Exercise =
Please give everything in the entries below from the line containing "Image resolution: width=1456 pixels, height=819 pixels. What are" down to the line containing "Describe the element at coordinates (699, 229)" as a JSON list of strings, one string per line, with blank lines left out.

Task material =
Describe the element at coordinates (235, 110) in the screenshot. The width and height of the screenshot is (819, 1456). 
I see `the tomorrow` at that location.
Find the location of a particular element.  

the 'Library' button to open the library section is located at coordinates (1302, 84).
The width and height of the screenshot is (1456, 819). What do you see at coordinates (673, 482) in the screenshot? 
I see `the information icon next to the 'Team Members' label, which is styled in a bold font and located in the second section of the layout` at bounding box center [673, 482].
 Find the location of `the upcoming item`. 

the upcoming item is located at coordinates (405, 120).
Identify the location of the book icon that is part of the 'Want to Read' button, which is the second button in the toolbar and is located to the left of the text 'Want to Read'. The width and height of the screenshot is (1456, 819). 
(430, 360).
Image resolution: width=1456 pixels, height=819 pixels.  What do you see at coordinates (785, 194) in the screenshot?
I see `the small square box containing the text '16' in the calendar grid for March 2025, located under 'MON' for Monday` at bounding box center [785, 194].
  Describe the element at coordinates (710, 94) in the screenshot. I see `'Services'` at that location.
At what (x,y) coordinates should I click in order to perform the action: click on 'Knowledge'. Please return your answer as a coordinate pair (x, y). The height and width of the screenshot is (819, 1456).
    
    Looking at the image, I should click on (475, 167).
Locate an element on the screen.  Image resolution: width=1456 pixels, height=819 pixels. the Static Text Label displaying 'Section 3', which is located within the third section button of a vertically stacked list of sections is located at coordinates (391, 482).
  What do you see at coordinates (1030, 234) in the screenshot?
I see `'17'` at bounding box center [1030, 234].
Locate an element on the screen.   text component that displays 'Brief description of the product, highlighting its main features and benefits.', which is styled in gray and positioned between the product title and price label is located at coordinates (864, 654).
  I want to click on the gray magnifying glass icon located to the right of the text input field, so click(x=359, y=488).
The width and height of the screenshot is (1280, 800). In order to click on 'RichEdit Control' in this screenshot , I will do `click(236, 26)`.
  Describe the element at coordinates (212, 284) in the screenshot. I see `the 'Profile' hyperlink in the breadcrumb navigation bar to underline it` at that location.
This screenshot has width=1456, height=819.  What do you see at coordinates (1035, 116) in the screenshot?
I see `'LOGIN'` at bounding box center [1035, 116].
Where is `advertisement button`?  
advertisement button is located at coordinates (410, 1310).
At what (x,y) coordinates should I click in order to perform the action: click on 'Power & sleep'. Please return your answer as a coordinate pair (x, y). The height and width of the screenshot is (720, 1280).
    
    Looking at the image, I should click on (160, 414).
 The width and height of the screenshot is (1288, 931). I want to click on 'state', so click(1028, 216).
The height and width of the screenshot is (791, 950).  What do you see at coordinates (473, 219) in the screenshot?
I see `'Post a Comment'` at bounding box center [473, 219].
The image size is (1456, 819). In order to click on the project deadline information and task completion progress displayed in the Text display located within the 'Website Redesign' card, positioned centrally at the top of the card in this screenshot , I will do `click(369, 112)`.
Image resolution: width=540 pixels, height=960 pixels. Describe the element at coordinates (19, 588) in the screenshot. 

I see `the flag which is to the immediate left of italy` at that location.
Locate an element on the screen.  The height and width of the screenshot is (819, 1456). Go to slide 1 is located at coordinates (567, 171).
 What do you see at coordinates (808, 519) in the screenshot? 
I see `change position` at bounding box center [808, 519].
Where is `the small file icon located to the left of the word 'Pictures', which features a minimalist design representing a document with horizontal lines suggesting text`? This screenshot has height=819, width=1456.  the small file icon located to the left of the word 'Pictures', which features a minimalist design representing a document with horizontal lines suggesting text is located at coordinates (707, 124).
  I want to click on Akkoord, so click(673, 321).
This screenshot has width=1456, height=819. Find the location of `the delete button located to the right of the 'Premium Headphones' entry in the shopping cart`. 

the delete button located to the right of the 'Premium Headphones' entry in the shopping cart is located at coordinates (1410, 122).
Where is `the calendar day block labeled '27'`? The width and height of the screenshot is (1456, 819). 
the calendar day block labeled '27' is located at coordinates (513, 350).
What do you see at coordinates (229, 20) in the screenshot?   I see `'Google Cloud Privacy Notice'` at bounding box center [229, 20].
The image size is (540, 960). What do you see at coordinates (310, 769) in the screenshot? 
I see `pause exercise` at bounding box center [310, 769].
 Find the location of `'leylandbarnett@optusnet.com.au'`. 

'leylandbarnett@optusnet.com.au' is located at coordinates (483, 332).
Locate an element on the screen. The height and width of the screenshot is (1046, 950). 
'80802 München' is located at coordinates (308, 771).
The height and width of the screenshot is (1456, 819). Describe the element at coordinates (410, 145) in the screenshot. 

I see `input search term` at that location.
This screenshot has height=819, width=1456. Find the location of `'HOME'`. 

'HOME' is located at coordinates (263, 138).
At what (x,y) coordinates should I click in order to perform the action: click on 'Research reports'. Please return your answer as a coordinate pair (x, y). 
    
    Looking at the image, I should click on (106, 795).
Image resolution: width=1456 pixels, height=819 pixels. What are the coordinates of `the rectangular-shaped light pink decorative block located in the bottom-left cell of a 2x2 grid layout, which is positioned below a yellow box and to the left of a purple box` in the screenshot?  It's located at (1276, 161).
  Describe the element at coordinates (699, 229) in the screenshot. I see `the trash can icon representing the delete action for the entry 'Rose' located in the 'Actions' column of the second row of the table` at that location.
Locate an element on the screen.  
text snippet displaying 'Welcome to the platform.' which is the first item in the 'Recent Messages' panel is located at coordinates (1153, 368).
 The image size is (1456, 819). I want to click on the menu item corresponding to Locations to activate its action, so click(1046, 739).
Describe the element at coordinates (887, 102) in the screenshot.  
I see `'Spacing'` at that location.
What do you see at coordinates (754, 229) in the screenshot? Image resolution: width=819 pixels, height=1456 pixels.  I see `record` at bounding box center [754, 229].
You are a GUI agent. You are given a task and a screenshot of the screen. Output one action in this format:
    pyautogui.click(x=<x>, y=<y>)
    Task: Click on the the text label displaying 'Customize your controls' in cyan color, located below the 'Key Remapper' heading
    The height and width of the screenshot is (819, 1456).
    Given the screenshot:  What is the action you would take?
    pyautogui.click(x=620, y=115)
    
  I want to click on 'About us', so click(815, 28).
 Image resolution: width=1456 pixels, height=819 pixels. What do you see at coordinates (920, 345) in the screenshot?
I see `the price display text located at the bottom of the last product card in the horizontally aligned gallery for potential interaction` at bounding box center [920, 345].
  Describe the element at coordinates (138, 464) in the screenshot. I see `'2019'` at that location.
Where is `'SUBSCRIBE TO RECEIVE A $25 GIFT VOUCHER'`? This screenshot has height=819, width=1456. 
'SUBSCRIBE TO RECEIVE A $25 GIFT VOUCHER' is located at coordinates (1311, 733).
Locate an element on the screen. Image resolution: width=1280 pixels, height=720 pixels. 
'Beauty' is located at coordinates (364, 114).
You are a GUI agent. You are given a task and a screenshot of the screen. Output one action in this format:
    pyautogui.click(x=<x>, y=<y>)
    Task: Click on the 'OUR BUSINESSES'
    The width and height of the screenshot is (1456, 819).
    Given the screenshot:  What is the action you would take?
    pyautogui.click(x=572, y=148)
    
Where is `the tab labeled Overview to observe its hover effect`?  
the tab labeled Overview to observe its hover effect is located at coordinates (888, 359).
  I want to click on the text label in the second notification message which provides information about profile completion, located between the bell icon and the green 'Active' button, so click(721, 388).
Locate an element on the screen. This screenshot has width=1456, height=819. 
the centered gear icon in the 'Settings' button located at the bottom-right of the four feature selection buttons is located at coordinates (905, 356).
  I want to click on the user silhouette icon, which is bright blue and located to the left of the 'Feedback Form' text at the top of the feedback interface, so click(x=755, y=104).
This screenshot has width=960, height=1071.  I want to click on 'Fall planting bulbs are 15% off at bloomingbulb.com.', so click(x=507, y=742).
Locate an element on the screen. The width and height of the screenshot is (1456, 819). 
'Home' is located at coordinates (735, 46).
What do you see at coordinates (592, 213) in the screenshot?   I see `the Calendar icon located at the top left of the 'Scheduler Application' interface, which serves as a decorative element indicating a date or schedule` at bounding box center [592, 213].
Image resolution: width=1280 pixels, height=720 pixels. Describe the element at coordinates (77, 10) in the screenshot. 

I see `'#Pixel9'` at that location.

Exercise solution =
[
  "Image resolution: width=1456 pixels, height=819 pixels. What are the coordinates of `the rectangular-shaped light pink decorative block located in the bottom-left cell of a 2x2 grid layout, which is positioned below a yellow box and to the left of a purple box` in the screenshot?  It's located at (1276, 161).",
  "  Describe the element at coordinates (699, 229) in the screenshot. I see `the trash can icon representing the delete action for the entry 'Rose' located in the 'Actions' column of the second row of the table` at that location."
]